Actually, a lot of the people who have been really influential in my work so far aren’t technically historians; they tend to be anthropologists, sociologists, cultural critics and so on. I draw on historians, of course – Eric Hobsbawm, as you’d expect – but I’m really inspired by people who address colonialism by working at the intersections of politics, anthropology and history – people like David Scott and Ann Stoler, or the political theorist Timothy Mitchell. There are also two Portuguese historians I’d like to mention, because they aren’t very well known in the UK. One is Valentim Alexandre, and also Isabel Castro Henriques, who’s written a lot on the Portuguese Empire. She’s greatly influenced me since I was very young, because she’s actually my grandmother!

Historical research runs in the family, then. Can you tell me a bit more about your grandmother and her work?

She studied African history in Paris during the last years of the Portuguese dictatorship. After the 1974 revolution, she started giving lectures in Portugal and actually founded the first course on African history there. She’s always been researching and teaching histories of slavery and empire in West Africa, so a really clear influence on what I do now.

That must give you an interesting link to an older historiographic tradition. How has it changed from when your grandmother started writing about the Portuguese Empire to now?

There’s been a definite shift, and this is a debate that relates to the broad field of African colonial studies. I guess the questions that we’re trying to answer nowadays are different from the ones historians like my grandmother were trying to answer in the 1960s and ‘70s. Back then, people who were doing African history were mostly trying to retrieve the history of Africa, in the sense that they were answering to Hegel’s claim that Africa has no history because it has no written sources – which is clearly not true, and that’s been well asserted over the years.

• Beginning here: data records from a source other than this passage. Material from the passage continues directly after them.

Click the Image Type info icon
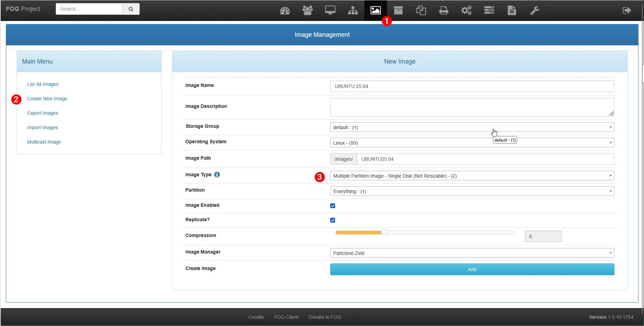 point(217,175)
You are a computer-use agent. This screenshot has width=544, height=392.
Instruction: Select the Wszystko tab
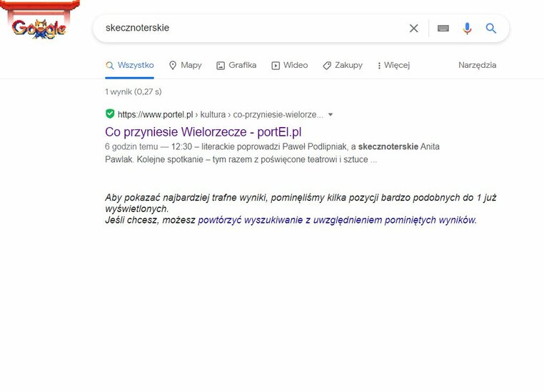point(130,65)
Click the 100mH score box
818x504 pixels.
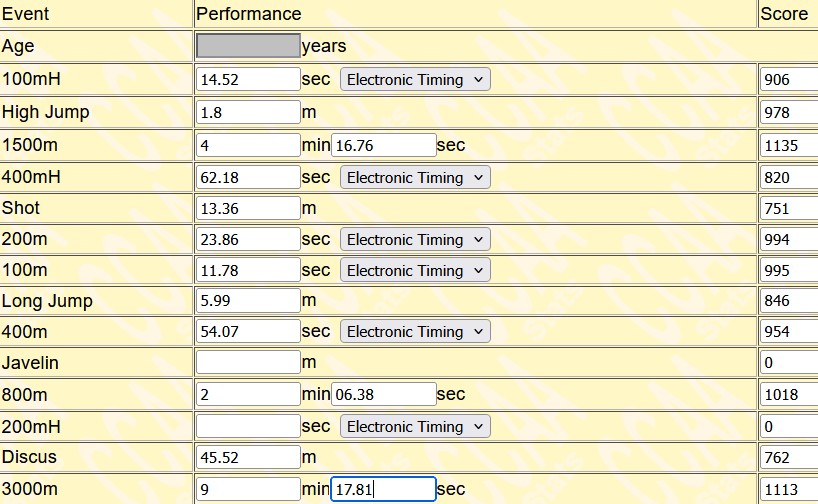(788, 80)
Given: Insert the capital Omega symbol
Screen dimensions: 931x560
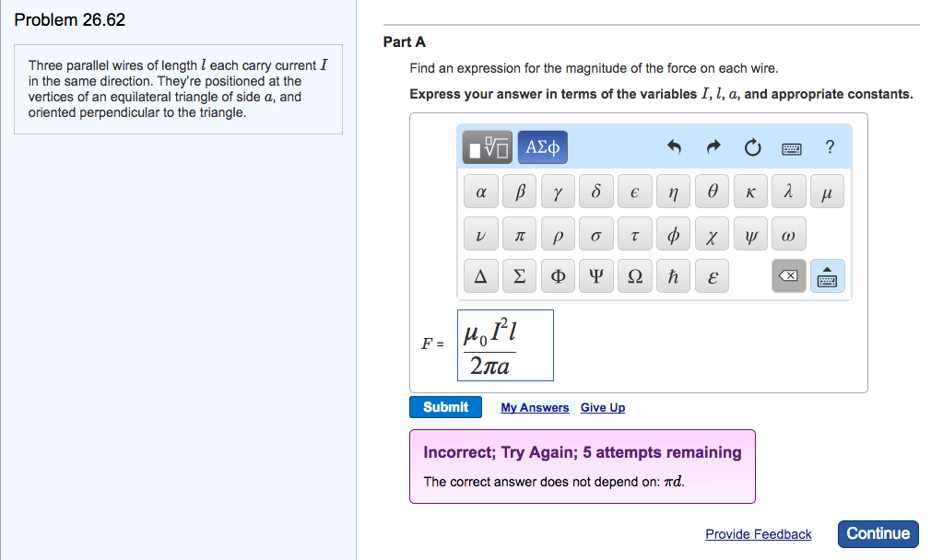Looking at the screenshot, I should 634,276.
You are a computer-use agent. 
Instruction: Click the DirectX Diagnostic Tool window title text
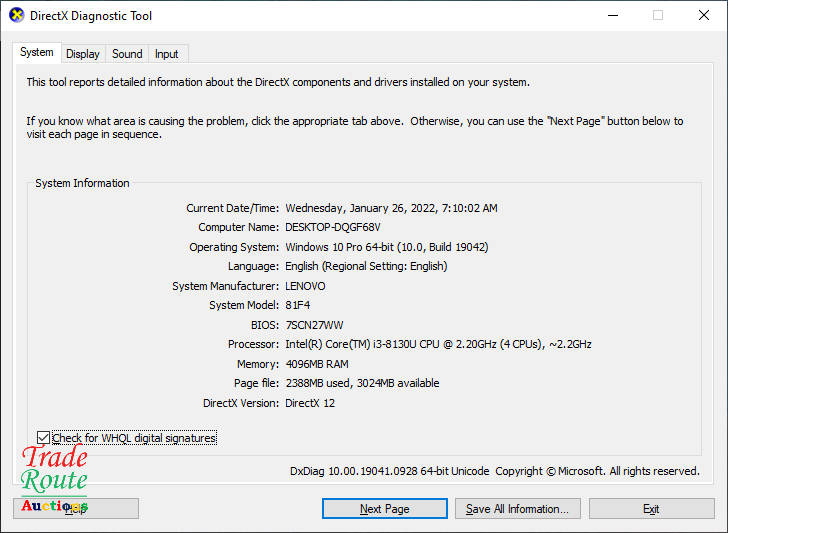(91, 16)
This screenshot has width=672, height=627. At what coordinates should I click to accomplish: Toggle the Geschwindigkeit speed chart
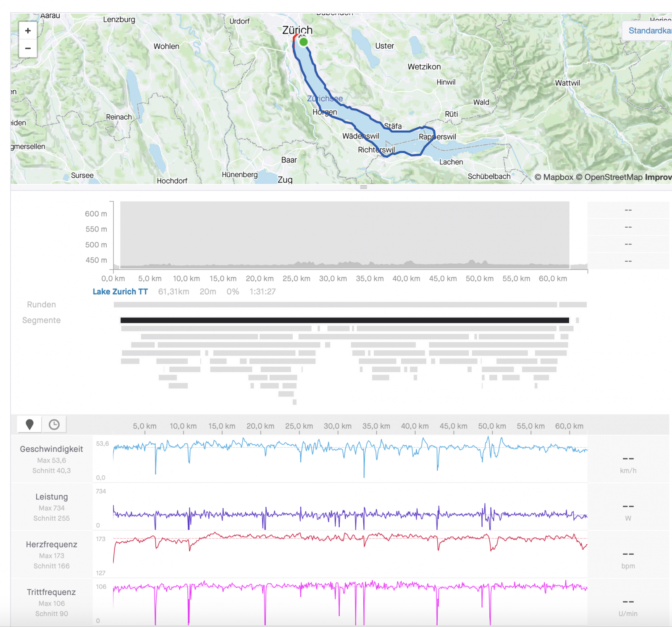point(51,449)
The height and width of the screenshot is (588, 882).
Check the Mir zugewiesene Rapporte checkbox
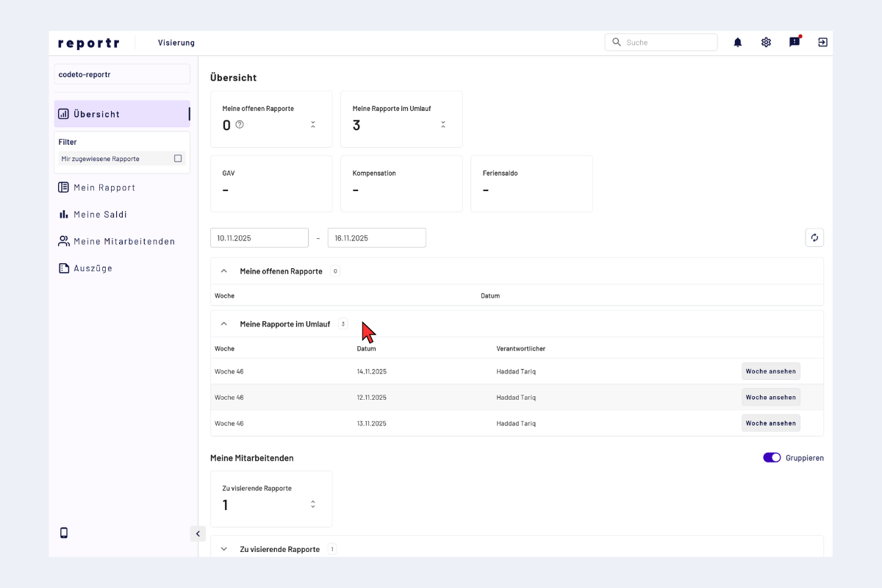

Our generation is no longer trying to do that work of equalising the historical record, but rather looking at specific histories, local histories, global connections and shaping it into an explanation of how the past informs the present.

Thinking about that new generation of historians, what has been your experience of doing a PhD at Cambridge, and the PhD research culture here?

It’s been very interesting because, to my knowledge, nobody at Cambridge is really doing any research on São Tomé and Principe, or even on the Portuguese Empire in Africa. So that means there aren’t many people I can talk to about the specificities of the place I’m studying, which can have its downsides. But the upside to that is that it forces me to engage with other people’s work that is very different geographically. And through things like the World History Seminar and Workshops, I’ve come across many similarities to the São Tomé case in work being done on Hawaii, Sri Lanka, the Caribbean, and so on. It’s really helped me think more broadly about my topic and bring in other methodologies, theories and framings – the Age of Revolutions is a good example of that. It has a long tradition in Cambridge, from Hobsbawm and Bayly, to Sujit Sivasundaram and Christopher Clark today, which has deeply influenced me; it’s not a framework that’s usually employed for the Portuguese Empire in Africa, but being in Cambridge has helped me bring the two together – I hope with interesting results.

Finally, what kind of advice would you give to someone starting out on their PhD?

Read outside of your historical field and, even more than that, read outside of academic work. Don’t stop reading novels, watching films, viewing creative things. I find that seeing other peoples’ creativity helps me have new ideas, helps me with my writing, and helps me put new thoughts together.